[Stored records]
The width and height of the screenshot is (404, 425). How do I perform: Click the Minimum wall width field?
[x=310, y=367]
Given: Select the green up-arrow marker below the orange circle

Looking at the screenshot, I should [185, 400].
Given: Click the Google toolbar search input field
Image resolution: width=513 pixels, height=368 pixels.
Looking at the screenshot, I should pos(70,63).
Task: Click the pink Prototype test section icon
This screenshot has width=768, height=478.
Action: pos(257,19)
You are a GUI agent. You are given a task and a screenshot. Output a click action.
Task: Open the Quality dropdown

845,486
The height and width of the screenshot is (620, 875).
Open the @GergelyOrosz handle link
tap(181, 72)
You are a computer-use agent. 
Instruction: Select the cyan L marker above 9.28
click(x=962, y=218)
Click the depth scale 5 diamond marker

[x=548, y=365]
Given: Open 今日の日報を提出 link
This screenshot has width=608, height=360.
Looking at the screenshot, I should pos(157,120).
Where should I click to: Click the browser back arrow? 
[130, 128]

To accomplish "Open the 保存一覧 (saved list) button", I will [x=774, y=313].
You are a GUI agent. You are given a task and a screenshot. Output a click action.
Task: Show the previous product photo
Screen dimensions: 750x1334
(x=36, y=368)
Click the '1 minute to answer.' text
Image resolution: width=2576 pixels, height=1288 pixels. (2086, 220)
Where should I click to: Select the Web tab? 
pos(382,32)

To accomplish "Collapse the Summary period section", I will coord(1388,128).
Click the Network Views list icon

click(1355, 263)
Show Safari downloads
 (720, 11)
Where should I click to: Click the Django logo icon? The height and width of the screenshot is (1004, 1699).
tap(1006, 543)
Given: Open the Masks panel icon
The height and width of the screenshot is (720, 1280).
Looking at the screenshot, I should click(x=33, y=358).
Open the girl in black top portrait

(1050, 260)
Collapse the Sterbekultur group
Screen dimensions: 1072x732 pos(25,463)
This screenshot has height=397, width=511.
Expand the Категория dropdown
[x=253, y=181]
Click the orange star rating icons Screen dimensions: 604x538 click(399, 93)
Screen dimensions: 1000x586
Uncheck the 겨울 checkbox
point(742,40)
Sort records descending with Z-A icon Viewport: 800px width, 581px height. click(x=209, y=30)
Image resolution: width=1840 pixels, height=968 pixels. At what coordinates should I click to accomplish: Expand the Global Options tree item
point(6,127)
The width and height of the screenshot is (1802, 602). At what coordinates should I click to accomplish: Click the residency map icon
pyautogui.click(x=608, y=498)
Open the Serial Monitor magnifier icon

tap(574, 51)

EXERCISE INSTRUCTIONS => Could you repeat every record word for word?

YOUR RESPONSE =>
The width and height of the screenshot is (404, 425). How do I perform: Click the Minimum wall width field?
[x=310, y=367]
Given: Select the green up-arrow marker below the orange circle

Looking at the screenshot, I should [185, 400].
Given: Click the Google toolbar search input field
Image resolution: width=513 pixels, height=368 pixels.
Looking at the screenshot, I should pos(70,63).
Task: Click the pink Prototype test section icon
This screenshot has width=768, height=478.
Action: pos(257,19)
You are a GUI agent. You are given a task and a screenshot. Output a click action.
Task: Open the Quality dropdown

845,486
The height and width of the screenshot is (620, 875).
Open the @GergelyOrosz handle link
tap(181, 72)
You are a computer-use agent. 
Instruction: Select the cyan L marker above 9.28
click(x=962, y=218)
Click the depth scale 5 diamond marker

[x=548, y=365]
Given: Open 今日の日報を提出 link
This screenshot has width=608, height=360.
Looking at the screenshot, I should pos(157,120).
Where should I click to: Click the browser back arrow? 
[130, 128]

To accomplish "Open the 保存一覧 (saved list) button", I will [x=774, y=313].
You are a GUI agent. You are given a task and a screenshot. Output a click action.
Task: Show the previous product photo
Screen dimensions: 750x1334
(x=36, y=368)
Click the '1 minute to answer.' text
Image resolution: width=2576 pixels, height=1288 pixels. (2086, 220)
Where should I click to: Select the Web tab? 
pos(382,32)

To accomplish "Collapse the Summary period section", I will coord(1388,128).
Click the Network Views list icon

click(1355, 263)
Show Safari downloads
 (720, 11)
Where should I click to: Click the Django logo icon? The height and width of the screenshot is (1004, 1699).
tap(1006, 543)
Given: Open the Masks panel icon
The height and width of the screenshot is (720, 1280).
Looking at the screenshot, I should click(x=33, y=358).
Open the girl in black top portrait

(1050, 260)
Collapse the Sterbekultur group
Screen dimensions: 1072x732 pos(25,463)
This screenshot has height=397, width=511.
Expand the Категория dropdown
[x=253, y=181]
Click the orange star rating icons Screen dimensions: 604x538 click(399, 93)
Screen dimensions: 1000x586
Uncheck the 겨울 checkbox
point(742,40)
Sort records descending with Z-A icon Viewport: 800px width, 581px height. click(x=209, y=30)
Image resolution: width=1840 pixels, height=968 pixels. At what coordinates should I click to accomplish: Expand the Global Options tree item
point(6,127)
The width and height of the screenshot is (1802, 602). At what coordinates should I click to accomplish: Click the residency map icon
pyautogui.click(x=608, y=498)
Open the Serial Monitor magnifier icon

tap(574, 51)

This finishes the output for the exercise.